▶ _ОТРЫВОК_:
◇ ◇ ◇ ◇ ◇ ◇ ◇

Постижение Петербурга. В чем смысл и предназначение Северной столицы - Сергей Ачильдиев
Шрифт:
Интервал:
Закладка:
“Единственный город! — повторил молодой человек. — … Смотрите, какое единство! Как все части отвечают целому! Какая красота зданий, какой вкус и в целом какое разнообразие, происходящее от смешения воды со зданиями”.
…Энтузиазм, с которым говорил молодой художник, мне весьма понравился. Я пожал у него руку и сказал ему: “Из тебя будет художник!”» [9. С. 75–76].

◇ ◇ ◇ ◇ ◇ ◇ ◇

▶ _ИСХОДНЫЕ ДАННЫЕ_:

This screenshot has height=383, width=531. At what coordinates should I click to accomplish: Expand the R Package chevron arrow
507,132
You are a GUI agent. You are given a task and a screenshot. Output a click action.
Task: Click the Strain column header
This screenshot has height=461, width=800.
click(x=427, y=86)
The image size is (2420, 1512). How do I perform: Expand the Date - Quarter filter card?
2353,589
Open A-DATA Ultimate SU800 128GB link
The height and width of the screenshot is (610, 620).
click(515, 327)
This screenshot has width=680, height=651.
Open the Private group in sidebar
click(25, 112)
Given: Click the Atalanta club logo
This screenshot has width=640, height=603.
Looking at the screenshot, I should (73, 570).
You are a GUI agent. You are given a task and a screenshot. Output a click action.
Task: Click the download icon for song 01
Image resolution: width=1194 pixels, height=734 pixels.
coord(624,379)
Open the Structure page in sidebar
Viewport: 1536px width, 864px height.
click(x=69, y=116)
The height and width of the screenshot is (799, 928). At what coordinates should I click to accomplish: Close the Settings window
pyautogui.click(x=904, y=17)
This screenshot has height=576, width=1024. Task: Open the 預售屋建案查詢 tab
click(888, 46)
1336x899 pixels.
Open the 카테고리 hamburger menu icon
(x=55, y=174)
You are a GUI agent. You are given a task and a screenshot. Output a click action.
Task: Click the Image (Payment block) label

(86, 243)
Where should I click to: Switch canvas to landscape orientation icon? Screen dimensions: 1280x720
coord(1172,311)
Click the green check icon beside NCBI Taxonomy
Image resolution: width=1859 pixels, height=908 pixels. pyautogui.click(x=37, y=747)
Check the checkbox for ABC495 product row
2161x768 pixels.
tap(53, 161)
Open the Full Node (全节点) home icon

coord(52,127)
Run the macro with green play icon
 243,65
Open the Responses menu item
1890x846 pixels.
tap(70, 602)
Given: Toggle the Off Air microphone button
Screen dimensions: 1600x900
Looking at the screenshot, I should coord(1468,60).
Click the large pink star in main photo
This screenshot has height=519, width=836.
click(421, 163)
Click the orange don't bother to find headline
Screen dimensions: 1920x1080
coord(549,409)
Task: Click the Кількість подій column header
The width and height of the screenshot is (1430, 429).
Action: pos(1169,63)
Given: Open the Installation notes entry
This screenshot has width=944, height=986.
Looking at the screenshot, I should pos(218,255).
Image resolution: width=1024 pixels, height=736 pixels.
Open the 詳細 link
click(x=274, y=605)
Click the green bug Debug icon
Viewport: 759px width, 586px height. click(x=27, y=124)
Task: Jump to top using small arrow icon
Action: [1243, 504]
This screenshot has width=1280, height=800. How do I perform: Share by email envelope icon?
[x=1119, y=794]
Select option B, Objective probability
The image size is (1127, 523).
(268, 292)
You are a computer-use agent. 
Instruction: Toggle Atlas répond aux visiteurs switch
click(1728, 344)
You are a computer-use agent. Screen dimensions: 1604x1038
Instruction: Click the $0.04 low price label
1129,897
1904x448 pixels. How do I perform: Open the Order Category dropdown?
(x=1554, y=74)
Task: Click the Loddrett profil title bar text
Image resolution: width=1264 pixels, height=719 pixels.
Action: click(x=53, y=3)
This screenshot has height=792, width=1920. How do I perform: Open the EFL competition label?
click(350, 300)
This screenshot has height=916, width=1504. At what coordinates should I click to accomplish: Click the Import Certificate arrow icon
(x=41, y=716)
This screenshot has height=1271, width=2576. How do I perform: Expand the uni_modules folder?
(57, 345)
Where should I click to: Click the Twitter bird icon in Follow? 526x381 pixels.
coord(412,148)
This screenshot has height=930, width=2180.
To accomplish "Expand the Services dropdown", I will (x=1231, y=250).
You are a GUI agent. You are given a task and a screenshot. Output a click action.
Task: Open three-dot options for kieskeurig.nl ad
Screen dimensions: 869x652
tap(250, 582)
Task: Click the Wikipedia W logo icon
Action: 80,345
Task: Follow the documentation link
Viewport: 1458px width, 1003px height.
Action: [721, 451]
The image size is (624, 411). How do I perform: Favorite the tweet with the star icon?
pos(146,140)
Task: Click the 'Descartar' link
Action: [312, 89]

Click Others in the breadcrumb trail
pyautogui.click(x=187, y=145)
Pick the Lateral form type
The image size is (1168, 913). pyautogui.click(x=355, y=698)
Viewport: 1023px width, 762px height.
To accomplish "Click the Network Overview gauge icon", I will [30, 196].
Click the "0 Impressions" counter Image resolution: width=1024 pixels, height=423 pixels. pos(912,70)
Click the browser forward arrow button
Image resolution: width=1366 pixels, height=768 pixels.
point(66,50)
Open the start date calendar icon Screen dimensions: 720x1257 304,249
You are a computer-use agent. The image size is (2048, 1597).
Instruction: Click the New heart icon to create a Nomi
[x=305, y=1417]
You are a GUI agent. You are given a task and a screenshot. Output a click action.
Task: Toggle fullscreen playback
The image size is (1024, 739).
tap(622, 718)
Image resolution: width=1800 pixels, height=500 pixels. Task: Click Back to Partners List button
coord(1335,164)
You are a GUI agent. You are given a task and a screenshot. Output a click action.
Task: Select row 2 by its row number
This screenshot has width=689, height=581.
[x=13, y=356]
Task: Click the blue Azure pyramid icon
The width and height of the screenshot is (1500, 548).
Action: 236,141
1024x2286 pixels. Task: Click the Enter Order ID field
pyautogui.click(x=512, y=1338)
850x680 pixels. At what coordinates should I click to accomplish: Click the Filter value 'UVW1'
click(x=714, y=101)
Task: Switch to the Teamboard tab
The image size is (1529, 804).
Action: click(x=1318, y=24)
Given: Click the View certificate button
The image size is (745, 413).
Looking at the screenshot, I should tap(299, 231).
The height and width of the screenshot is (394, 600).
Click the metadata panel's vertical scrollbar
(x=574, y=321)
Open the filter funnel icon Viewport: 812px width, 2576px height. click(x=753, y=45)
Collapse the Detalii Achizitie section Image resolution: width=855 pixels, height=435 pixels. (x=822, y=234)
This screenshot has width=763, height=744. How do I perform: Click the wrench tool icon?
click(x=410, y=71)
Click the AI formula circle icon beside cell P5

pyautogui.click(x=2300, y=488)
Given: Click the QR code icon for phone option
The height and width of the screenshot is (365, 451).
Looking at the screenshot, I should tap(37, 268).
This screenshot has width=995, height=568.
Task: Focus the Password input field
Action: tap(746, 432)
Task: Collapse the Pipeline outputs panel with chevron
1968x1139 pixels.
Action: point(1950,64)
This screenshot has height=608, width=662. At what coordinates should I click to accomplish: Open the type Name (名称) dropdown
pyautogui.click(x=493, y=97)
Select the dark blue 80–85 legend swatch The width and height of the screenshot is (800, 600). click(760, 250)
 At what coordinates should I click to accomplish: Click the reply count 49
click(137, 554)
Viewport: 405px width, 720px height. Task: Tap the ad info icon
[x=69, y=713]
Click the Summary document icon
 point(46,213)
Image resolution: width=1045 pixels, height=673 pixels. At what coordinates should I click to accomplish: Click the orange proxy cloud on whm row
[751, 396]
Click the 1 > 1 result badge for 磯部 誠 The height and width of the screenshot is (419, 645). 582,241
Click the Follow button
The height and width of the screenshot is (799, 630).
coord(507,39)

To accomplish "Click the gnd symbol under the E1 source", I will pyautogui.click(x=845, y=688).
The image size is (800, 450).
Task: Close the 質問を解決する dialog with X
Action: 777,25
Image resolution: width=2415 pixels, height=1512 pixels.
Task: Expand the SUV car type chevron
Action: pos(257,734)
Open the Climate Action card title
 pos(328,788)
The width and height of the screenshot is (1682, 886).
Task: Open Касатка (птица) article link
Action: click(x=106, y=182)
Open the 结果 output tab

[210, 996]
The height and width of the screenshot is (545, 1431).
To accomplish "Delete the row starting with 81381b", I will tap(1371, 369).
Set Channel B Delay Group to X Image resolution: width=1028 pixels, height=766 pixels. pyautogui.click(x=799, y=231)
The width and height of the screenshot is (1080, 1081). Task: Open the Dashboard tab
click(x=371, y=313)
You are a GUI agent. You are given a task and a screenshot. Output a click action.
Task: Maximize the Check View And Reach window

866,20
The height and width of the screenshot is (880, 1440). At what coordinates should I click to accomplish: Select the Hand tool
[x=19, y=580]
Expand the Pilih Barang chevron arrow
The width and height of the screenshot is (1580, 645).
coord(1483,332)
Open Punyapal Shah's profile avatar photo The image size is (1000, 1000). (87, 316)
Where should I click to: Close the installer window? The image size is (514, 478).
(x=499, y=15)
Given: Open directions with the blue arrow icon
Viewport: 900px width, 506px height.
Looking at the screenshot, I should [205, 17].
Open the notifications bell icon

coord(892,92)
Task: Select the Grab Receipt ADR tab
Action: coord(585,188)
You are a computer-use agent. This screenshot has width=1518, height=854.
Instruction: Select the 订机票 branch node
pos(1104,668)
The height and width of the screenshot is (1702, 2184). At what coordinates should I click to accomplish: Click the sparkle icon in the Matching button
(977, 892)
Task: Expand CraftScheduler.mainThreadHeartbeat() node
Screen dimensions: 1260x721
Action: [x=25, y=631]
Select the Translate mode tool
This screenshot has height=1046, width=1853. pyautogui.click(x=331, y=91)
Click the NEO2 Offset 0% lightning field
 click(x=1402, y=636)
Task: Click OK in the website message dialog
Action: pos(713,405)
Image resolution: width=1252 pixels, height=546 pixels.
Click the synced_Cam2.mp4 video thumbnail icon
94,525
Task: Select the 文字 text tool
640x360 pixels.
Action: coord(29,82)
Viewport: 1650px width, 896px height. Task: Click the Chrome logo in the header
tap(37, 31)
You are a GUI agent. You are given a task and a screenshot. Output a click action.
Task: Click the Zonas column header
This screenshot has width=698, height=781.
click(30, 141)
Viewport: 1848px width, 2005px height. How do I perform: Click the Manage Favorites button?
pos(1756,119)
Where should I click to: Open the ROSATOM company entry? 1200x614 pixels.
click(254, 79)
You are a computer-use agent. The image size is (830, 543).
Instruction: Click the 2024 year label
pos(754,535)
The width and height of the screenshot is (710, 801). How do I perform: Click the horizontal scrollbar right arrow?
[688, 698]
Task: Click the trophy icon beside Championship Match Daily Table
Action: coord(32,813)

◇ ◇ ◇ ◇ ◇ ◇ ◇

▶ _ЗАДАНИЯ_:
**1)** Что рассказчик говорит молодому художнику в отрывке, когда пожимает ему руку?
**2)** Преобразуйте в нумерованный список строки перечня от строки с «This screenshot has width=1280, height=800.» до строки с «Action: [721, 451]» включительно. Пустые строки пропустите.

▶ _ОТВЕТЫ_:
**1)** «Из тебя будет художник!»

**2)**
1. This screenshot has width=1280, height=800. How do I perform: Share by email envelope icon?
2. [x=1119, y=794]
3. Select option B, Objective probability
4. The image size is (1127, 523).
5. (268, 292)
6. You are a computer-use agent. 
7. Instruction: Toggle Atlas répond aux visiteurs switch
8. click(1728, 344)
9. You are a computer-use agent. Screen dimensions: 1604x1038
10. Instruction: Click the $0.04 low price label
11. 1129,897
12. 1904x448 pixels. How do I perform: Open the Order Category dropdown?
13. (x=1554, y=74)
14. Task: Click the Loddrett profil title bar text
15. Image resolution: width=1264 pixels, height=719 pixels.
16. Action: click(x=53, y=3)
17. This screenshot has height=792, width=1920. How do I perform: Open the EFL competition label?
18. click(350, 300)
19. This screenshot has height=916, width=1504. At what coordinates should I click to accomplish: Click the Import Certificate arrow icon
20. (x=41, y=716)
21. This screenshot has height=1271, width=2576. How do I perform: Expand the uni_modules folder?
22. (57, 345)
23. Where should I click to: Click the Twitter bird icon in Follow? 526x381 pixels.
24. coord(412,148)
25. This screenshot has height=930, width=2180.
26. To accomplish "Expand the Services dropdown", I will (x=1231, y=250).
27. You are a GUI agent. You are given a task and a screenshot. Output a click action.
28. Task: Open three-dot options for kieskeurig.nl ad
29. Screen dimensions: 869x652
30. tap(250, 582)
31. Task: Click the Wikipedia W logo icon
32. Action: 80,345
33. Task: Follow the documentation link
34. Viewport: 1458px width, 1003px height.
35. Action: [721, 451]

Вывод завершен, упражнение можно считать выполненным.